■ WORK TASK ■
Check each line of the data, and copy those where "Your" appears.

■ DATA TO PROCESS ■
···
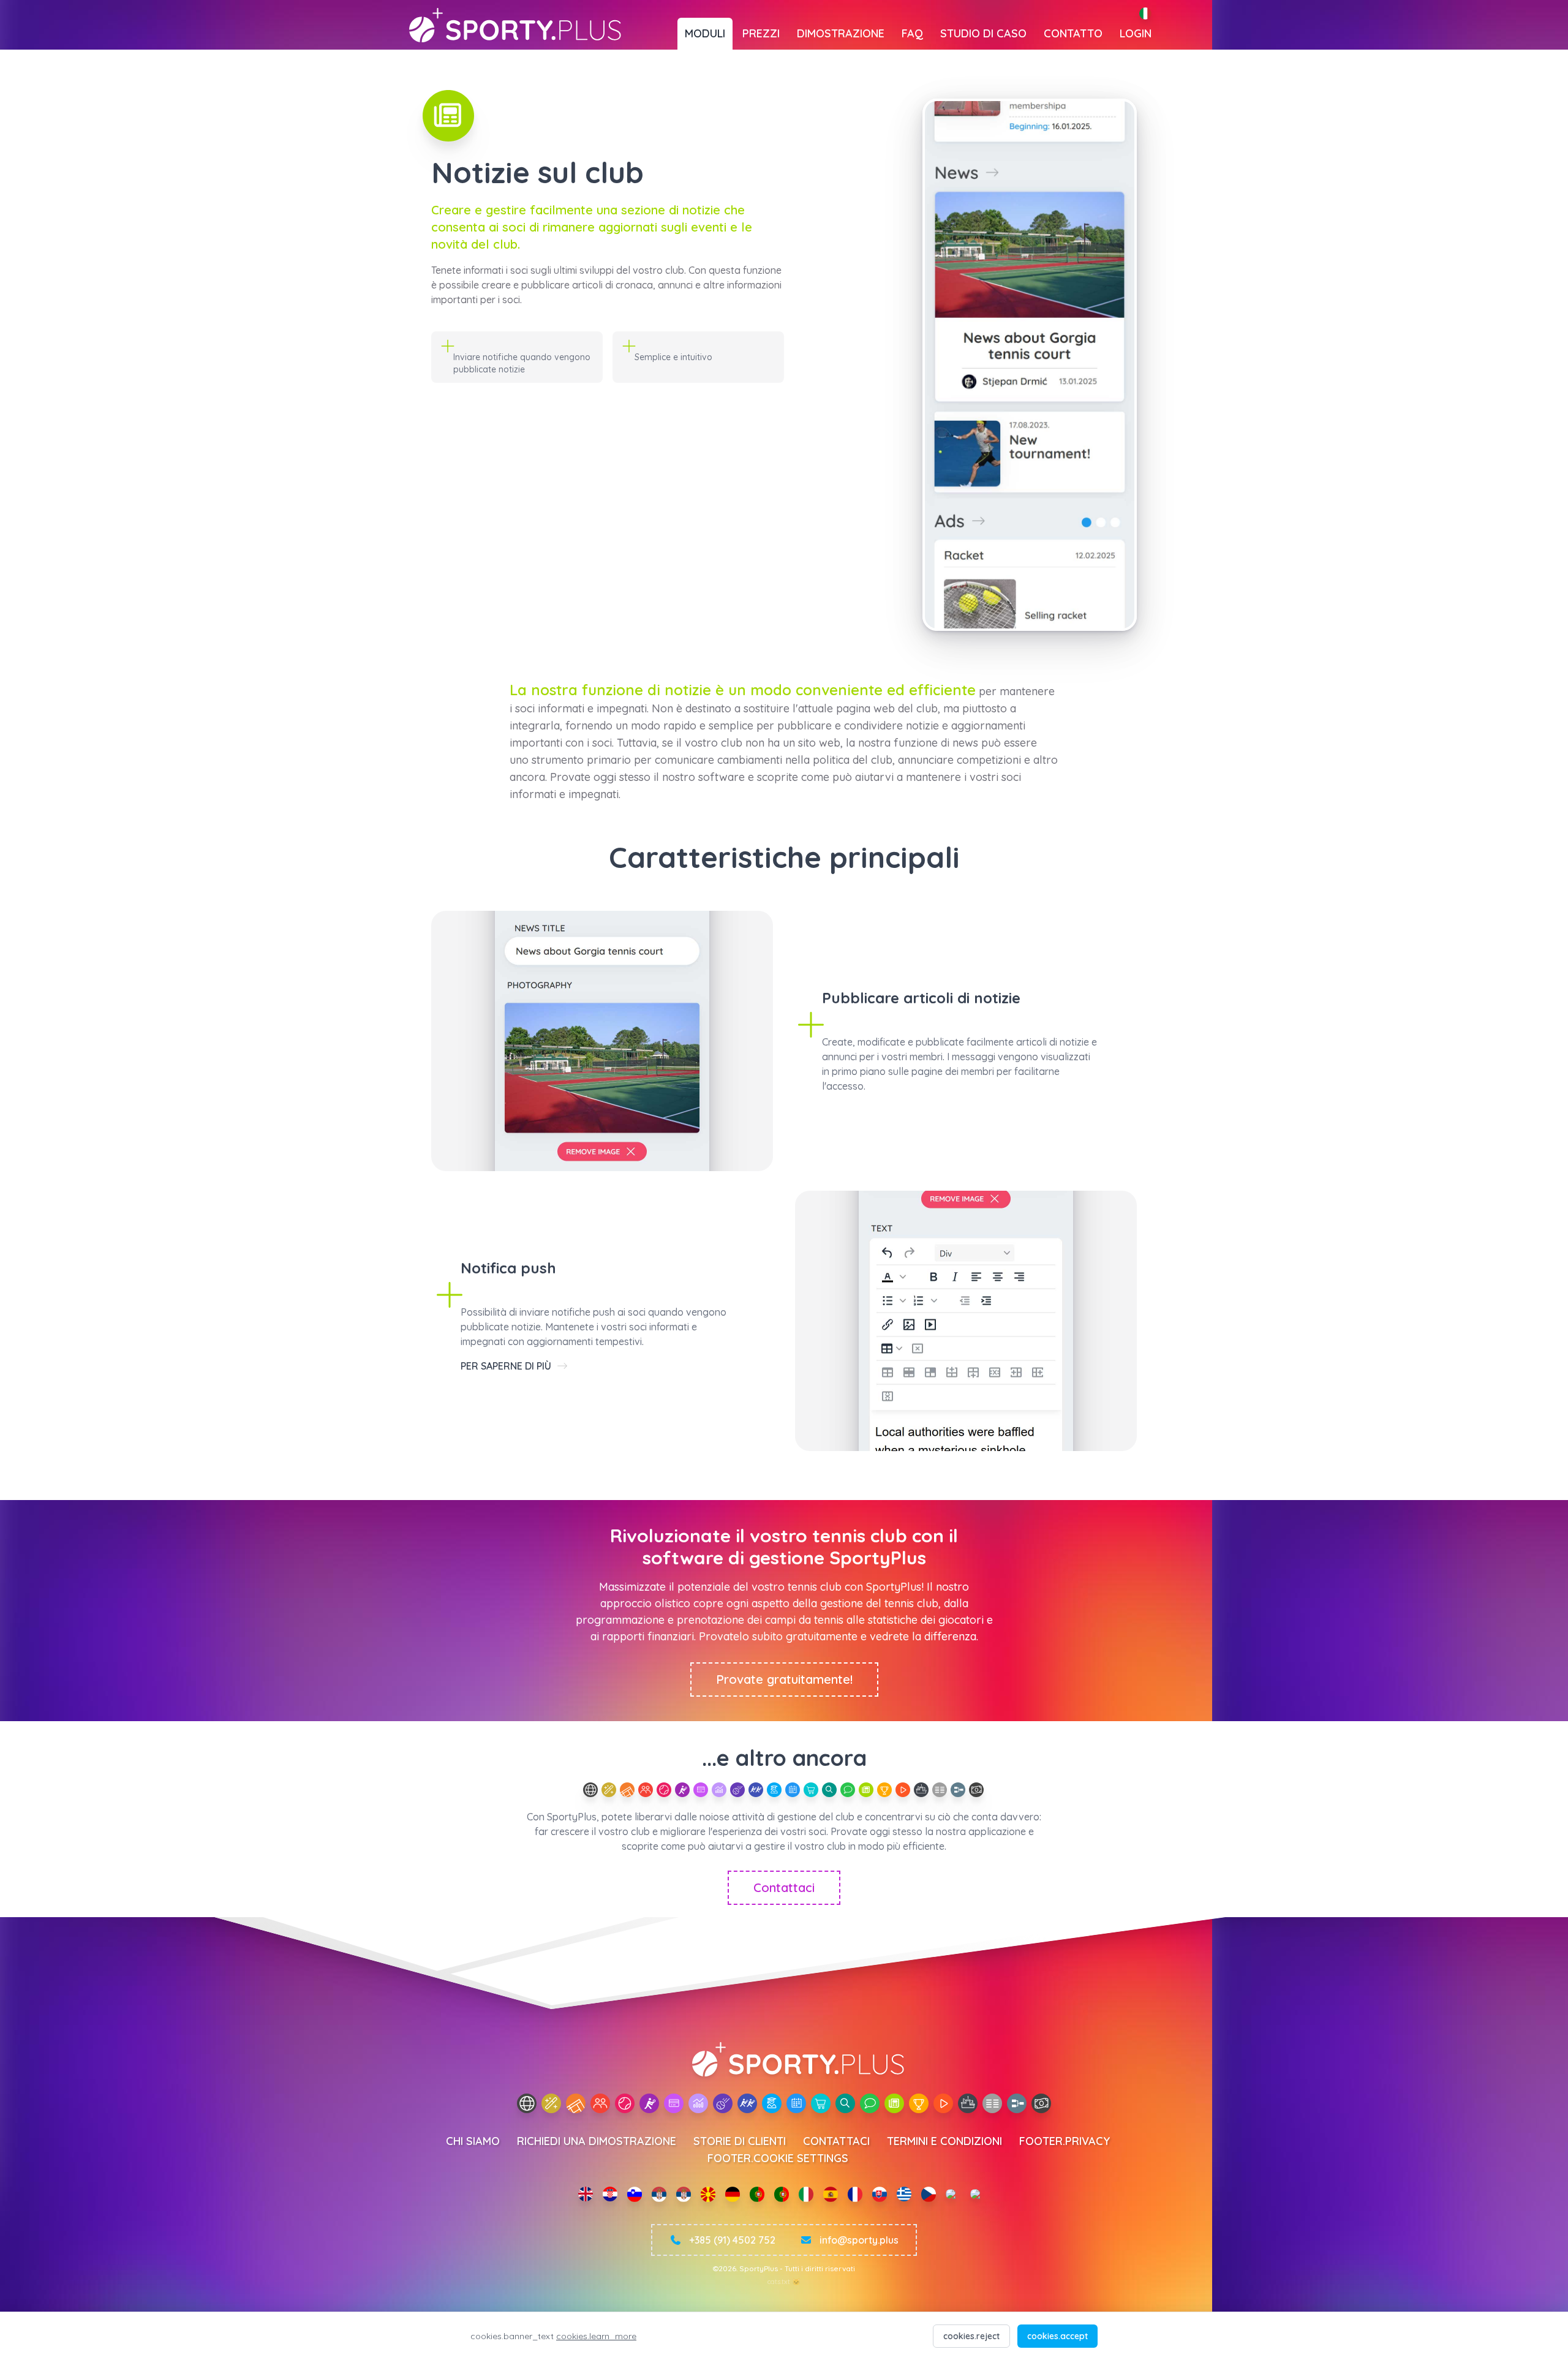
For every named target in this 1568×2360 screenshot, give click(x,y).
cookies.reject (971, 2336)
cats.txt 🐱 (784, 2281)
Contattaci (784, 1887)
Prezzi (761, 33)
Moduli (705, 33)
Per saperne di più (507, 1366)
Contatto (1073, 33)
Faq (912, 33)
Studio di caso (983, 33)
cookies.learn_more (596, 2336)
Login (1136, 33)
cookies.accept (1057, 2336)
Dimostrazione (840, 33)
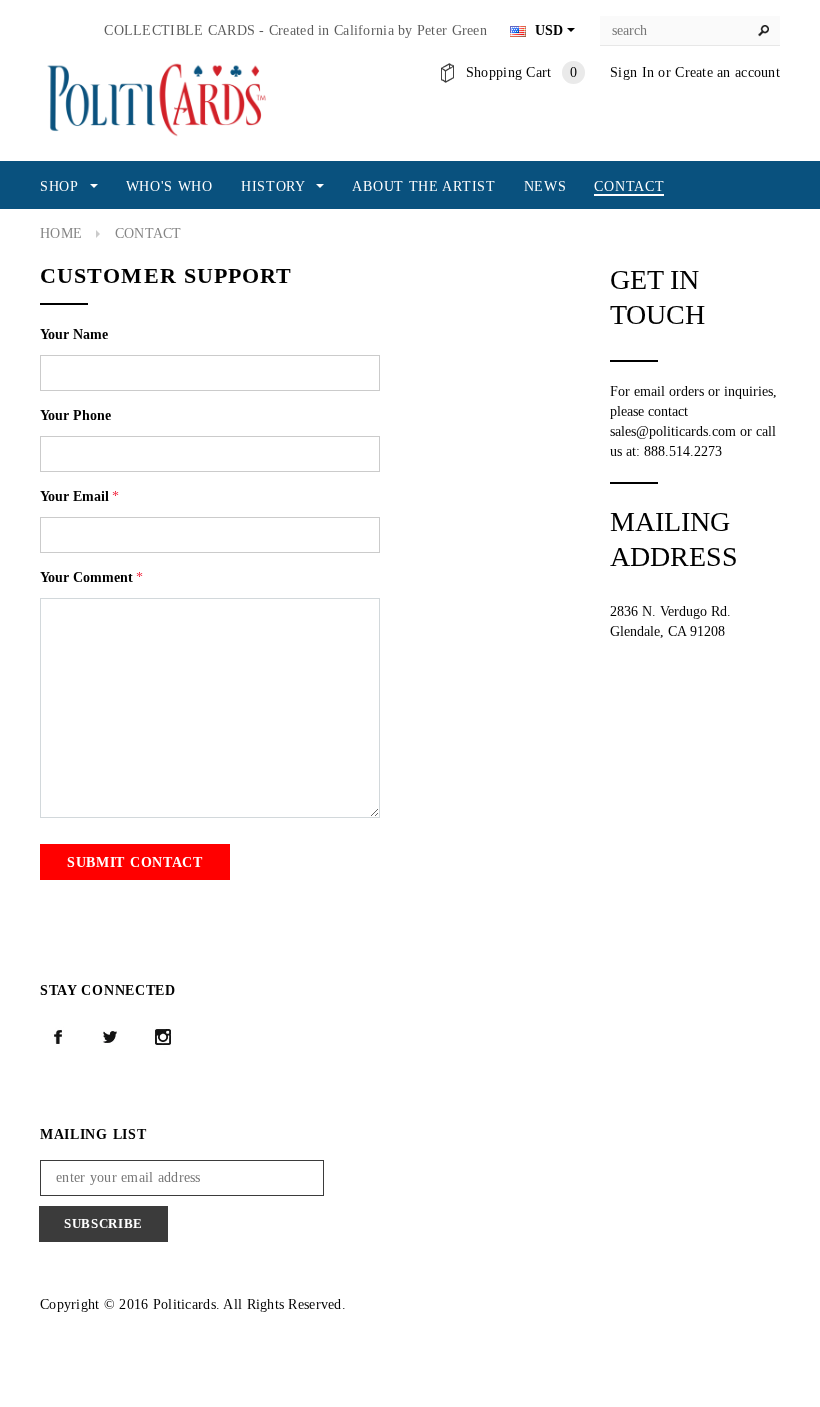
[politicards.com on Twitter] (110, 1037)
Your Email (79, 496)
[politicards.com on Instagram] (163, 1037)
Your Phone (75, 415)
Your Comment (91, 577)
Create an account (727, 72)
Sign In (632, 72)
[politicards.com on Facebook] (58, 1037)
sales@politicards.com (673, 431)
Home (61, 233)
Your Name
···
■ RESULT OF THE TASK ■
Your Email (79, 496)
Your Phone (75, 415)
Your Comment (91, 577)
Your Name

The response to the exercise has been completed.